The records below are to be copied exactly, with their pictures left out.
Top of Task material
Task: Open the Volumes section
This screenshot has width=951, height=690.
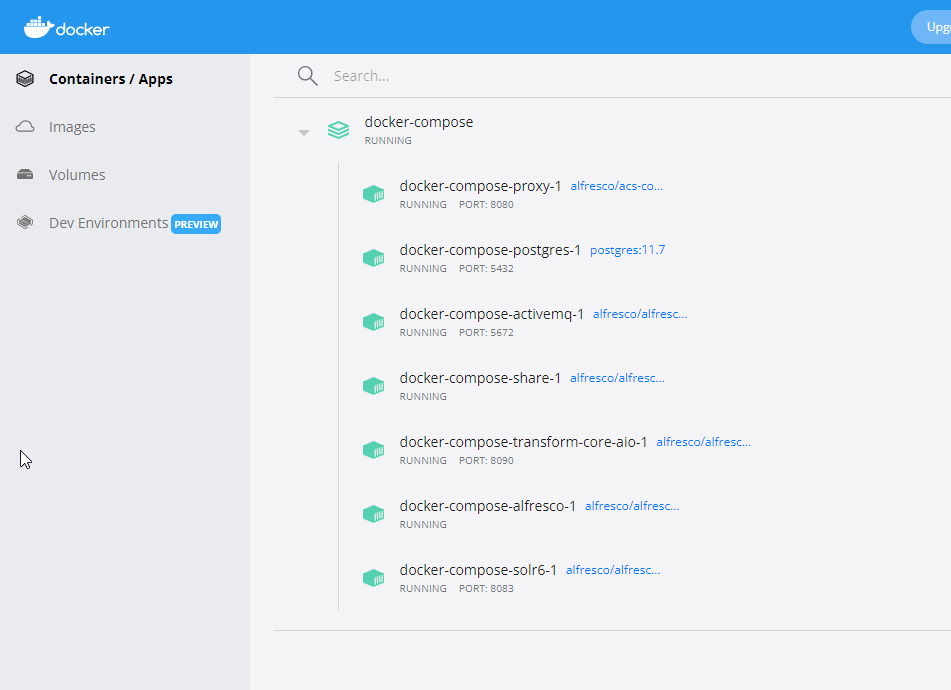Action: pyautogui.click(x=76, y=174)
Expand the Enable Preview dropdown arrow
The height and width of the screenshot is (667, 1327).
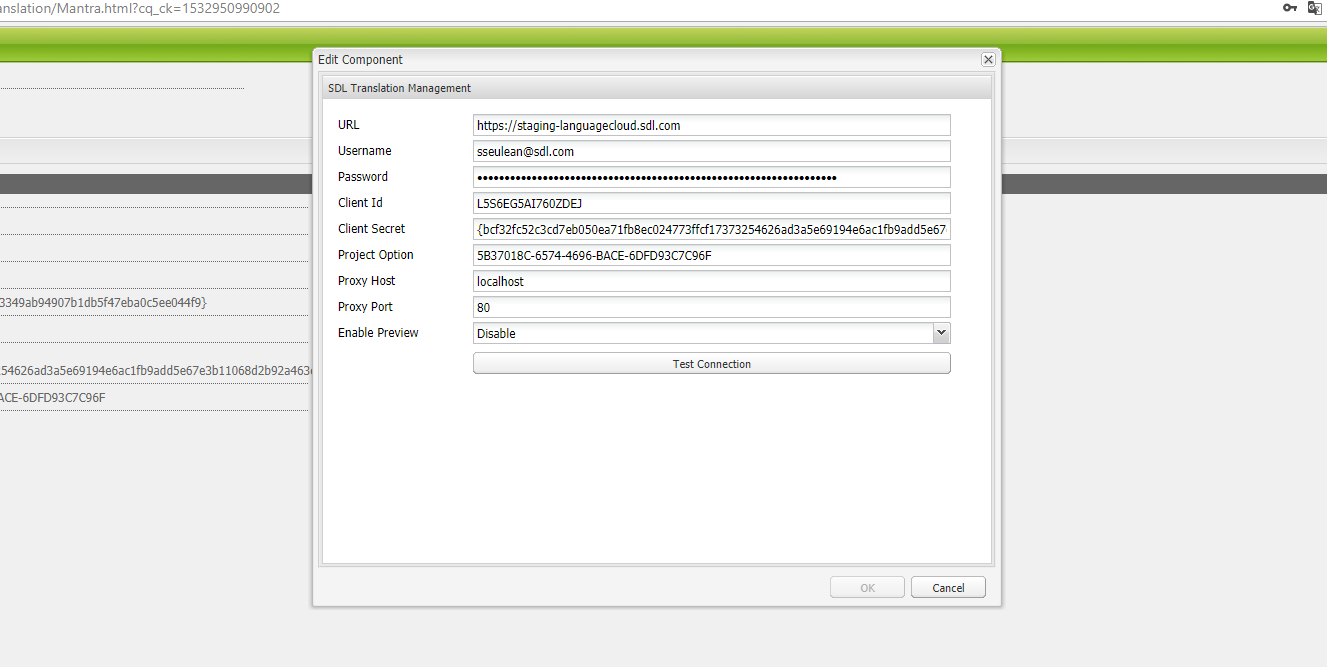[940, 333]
Bottom of Task material
Answer to this task:
Task: Open the Volumes section
This screenshot has width=951, height=690.
Action: pyautogui.click(x=76, y=174)
Expand the Enable Preview dropdown arrow
The height and width of the screenshot is (667, 1327).
[940, 333]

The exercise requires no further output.